*Instrucciones*.
Filtra los ítems que aparecen a continuación y copia, sin alterarla, cada línea que contenga la cadena "button".

*Ítems proporcionados*.
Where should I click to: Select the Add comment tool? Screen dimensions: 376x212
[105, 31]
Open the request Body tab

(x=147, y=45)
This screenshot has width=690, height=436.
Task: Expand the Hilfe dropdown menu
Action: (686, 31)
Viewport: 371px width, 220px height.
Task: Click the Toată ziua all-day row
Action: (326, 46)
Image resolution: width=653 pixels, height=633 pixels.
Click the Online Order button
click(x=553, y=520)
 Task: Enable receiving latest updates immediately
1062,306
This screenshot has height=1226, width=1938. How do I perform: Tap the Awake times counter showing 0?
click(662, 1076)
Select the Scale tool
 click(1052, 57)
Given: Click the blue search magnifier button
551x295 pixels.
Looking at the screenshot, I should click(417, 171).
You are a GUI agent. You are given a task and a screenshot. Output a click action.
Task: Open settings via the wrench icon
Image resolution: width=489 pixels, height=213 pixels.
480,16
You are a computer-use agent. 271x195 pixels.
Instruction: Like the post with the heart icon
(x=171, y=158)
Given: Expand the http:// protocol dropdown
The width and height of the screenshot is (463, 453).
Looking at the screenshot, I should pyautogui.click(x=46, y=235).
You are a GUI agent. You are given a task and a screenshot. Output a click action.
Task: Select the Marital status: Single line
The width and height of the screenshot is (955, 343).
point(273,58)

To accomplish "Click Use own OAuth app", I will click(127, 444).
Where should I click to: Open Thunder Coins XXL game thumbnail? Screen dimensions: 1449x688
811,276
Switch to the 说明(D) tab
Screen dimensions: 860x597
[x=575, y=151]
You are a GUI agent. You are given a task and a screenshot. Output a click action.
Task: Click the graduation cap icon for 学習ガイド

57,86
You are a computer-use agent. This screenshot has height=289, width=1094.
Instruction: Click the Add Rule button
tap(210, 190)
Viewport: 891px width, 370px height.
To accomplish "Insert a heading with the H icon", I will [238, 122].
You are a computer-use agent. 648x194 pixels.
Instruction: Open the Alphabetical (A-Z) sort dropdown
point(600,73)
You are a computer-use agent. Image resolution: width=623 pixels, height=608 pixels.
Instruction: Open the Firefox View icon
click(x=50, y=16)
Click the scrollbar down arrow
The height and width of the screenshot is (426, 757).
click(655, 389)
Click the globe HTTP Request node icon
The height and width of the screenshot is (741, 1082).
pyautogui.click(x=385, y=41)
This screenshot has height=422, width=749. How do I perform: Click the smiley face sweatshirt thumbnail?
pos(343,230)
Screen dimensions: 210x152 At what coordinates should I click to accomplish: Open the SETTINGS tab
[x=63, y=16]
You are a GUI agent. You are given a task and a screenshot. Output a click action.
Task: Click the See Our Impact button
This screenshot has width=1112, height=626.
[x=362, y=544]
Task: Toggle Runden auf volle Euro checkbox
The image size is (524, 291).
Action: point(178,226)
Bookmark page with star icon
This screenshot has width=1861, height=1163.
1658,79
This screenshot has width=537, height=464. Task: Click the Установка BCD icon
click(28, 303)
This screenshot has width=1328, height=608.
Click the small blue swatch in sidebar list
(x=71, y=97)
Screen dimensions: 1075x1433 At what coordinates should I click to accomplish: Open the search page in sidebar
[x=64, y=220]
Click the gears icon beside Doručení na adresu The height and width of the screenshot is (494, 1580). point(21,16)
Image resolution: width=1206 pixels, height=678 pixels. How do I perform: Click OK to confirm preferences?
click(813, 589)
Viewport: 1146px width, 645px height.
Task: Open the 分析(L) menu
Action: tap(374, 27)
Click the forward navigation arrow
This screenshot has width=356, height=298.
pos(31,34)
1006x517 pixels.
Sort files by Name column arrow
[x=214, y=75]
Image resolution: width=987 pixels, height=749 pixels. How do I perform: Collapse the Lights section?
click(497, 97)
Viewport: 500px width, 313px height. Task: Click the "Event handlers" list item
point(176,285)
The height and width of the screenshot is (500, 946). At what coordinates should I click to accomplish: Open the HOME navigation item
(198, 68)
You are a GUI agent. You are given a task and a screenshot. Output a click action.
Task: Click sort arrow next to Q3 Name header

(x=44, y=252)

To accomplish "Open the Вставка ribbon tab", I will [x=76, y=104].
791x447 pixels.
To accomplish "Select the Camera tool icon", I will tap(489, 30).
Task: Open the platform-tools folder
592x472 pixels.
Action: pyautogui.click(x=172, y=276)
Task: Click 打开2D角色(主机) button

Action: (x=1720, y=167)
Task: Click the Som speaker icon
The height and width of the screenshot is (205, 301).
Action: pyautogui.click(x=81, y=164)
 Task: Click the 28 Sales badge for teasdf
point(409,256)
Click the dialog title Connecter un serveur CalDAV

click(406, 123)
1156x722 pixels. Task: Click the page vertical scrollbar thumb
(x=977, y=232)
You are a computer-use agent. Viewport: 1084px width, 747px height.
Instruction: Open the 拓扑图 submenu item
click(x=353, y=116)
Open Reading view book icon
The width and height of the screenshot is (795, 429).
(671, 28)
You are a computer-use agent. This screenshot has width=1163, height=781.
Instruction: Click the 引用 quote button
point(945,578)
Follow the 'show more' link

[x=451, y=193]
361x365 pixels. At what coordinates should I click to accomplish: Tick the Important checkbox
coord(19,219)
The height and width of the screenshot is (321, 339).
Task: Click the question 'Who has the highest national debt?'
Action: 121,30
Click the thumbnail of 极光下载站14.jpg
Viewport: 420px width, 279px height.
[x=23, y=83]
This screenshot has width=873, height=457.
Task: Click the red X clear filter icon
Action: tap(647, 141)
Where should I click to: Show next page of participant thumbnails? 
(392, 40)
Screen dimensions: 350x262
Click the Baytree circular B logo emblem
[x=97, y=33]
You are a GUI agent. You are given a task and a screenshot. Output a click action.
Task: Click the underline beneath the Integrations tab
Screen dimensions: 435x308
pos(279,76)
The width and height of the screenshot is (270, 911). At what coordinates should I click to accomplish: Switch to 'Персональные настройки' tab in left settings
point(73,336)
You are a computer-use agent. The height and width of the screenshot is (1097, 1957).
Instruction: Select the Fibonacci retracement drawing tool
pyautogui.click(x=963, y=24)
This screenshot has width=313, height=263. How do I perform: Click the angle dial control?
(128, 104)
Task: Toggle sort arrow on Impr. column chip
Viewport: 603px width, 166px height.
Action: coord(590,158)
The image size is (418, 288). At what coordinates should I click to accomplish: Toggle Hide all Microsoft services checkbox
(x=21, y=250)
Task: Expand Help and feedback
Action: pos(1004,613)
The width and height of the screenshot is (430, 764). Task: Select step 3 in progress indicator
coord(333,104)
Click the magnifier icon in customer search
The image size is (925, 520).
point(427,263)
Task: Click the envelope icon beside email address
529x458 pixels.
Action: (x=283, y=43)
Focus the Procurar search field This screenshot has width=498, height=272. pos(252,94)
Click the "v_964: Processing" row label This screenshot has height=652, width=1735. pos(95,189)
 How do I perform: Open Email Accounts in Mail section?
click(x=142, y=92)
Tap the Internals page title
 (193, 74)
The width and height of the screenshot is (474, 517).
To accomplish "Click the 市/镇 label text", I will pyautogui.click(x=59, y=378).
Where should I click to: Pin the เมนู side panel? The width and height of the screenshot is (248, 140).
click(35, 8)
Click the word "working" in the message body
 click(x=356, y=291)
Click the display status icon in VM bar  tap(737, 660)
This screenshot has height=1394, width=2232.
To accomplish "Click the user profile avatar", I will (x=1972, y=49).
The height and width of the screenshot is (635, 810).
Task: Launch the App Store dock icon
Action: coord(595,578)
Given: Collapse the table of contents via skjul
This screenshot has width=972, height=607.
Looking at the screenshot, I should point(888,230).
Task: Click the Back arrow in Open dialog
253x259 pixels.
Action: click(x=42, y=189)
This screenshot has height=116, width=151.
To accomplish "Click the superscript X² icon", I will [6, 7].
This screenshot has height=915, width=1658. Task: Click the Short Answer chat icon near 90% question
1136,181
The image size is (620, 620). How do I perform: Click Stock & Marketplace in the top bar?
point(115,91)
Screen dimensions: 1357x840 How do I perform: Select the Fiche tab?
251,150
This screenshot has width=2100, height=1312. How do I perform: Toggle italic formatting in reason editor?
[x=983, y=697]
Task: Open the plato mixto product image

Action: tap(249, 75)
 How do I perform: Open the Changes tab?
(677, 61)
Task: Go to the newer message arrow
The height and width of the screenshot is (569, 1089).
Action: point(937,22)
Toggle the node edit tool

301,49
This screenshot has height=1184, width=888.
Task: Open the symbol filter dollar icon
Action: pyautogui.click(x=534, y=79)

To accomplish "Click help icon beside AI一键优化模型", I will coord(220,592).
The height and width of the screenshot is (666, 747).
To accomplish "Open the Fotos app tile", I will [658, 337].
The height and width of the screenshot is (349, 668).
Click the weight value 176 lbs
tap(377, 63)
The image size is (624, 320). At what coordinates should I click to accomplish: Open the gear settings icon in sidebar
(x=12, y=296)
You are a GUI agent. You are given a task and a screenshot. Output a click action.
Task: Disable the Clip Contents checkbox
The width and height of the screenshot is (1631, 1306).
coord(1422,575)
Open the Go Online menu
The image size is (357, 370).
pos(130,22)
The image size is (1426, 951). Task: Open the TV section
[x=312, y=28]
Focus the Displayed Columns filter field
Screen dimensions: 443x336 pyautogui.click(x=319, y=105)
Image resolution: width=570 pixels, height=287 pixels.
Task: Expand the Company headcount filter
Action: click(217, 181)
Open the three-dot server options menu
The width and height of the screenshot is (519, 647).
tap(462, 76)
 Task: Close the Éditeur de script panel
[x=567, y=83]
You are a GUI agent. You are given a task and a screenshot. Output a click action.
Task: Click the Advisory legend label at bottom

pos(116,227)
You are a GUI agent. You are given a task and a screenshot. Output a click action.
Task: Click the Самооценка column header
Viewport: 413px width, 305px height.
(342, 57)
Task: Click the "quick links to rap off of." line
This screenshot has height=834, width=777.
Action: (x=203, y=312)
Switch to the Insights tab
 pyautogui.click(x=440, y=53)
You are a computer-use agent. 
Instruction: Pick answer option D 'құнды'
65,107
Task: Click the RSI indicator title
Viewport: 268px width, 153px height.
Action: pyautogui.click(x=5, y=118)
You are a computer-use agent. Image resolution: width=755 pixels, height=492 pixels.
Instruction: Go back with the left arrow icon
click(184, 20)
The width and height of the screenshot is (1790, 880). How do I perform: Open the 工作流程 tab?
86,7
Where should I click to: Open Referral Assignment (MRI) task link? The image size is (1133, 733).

*Salida del ejercicio*.
Click the Online Order button
Given: Click the blue search magnifier button
Instruction: Click the Add Rule button
Task: Click the See Our Impact button
Task: Click 打开2D角色(主机) button
Instruction: Click the 引用 quote button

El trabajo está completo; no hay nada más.